> So then, why is John using infs and sups when defining the unique formulas in lecture 6?

Matthew replied:

> For complete lattices such as power set algebras and \$$\mathbb{R}\$$, those characterize adjoints.

No, that wasn't my reasoning. Right or wrong, my position in [Lecture 6](https://forum.azimuthproject.org/discussion/1901/lecture-6-chapter-1-computing-adjoints#latest) was this: I wasn't _assuming_ the posets in question have _all_ infs and sup, I was _claiming_ that they _must_ have the infs and sups _in question_, given my assumptions.

In more detail, suppose \$$A\$$ and \$$B\$$ are arbitrary preorders. If \$$f : A \to B\$$ has a right adjoint \$$g : B \to A\$$ and \$$A\$$ is a poset, this right adjoint is unique and we have a formula for it:

$$g(b) = \bigvee \\{a \in A : \; f(a) \le_B b \\} .$$

Here's the proof, [as fleshed out by Alex Chen](https://forum.azimuthproject.org/discussion/comment/16556/#Comment_16556).

1) Since

$$f(a) \le_B b \textrm{ if and only if } a \le_A g(b)$$

we know \$$g(b)\$$ is an upper bound of the set \$$\\{a \in A : \; f(a) \le_B b \\} \$$. So, we just need to show it's _the least_ upper bound.

2) However, \$$g(b)\$$ is in the set \$$\\{a \in A : \; f(a) \le_B b \\} \$$, i.e. \$$f(g(b)) \le_B b\$$. Why? Because

$$f(g(b)) \le_B b \textrm{ if and only if } g(b) \le_A g(b) .$$

So, any lower bound of this set must be \$$\ge g(b)\$$. Thus, \$$g(b)\$$ is _a_ least upper bound.

3) So far we haven't used the assumption that \$$A\$$ is a poset. We need this only to conclude that \$$g(b)\$$ is _the unique_ least upper bound. In a poset, if a set has two least upper bounds \$$x\$$ and \$$x'\$$, we must have \$$x \le x'\$$ and \$$x' \le x\$$, so \$$x = x'\$$. So, in a poset, upper bounds are unique.

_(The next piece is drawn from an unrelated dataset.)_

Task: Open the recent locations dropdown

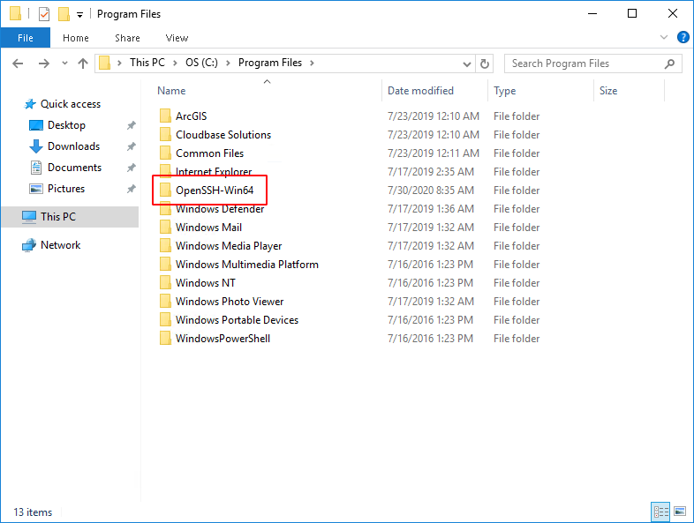Action: pyautogui.click(x=64, y=64)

Similarly, if \$$g : B \to A\$$ has a left adjoint \$$f : A \to B\$$ and \$$B\$$ is a poset, this left adjoint is unique and we have a formula for it:

$$f(a) = \bigwedge \\{b \in B : \; a \le_A g(b) \\} .$$

To repeat: I'm not assuming or claiming the existence of any sups or infs other than those I'm actually using here. I'm saying that these particular sups and infs _must exist_ given the assumptions.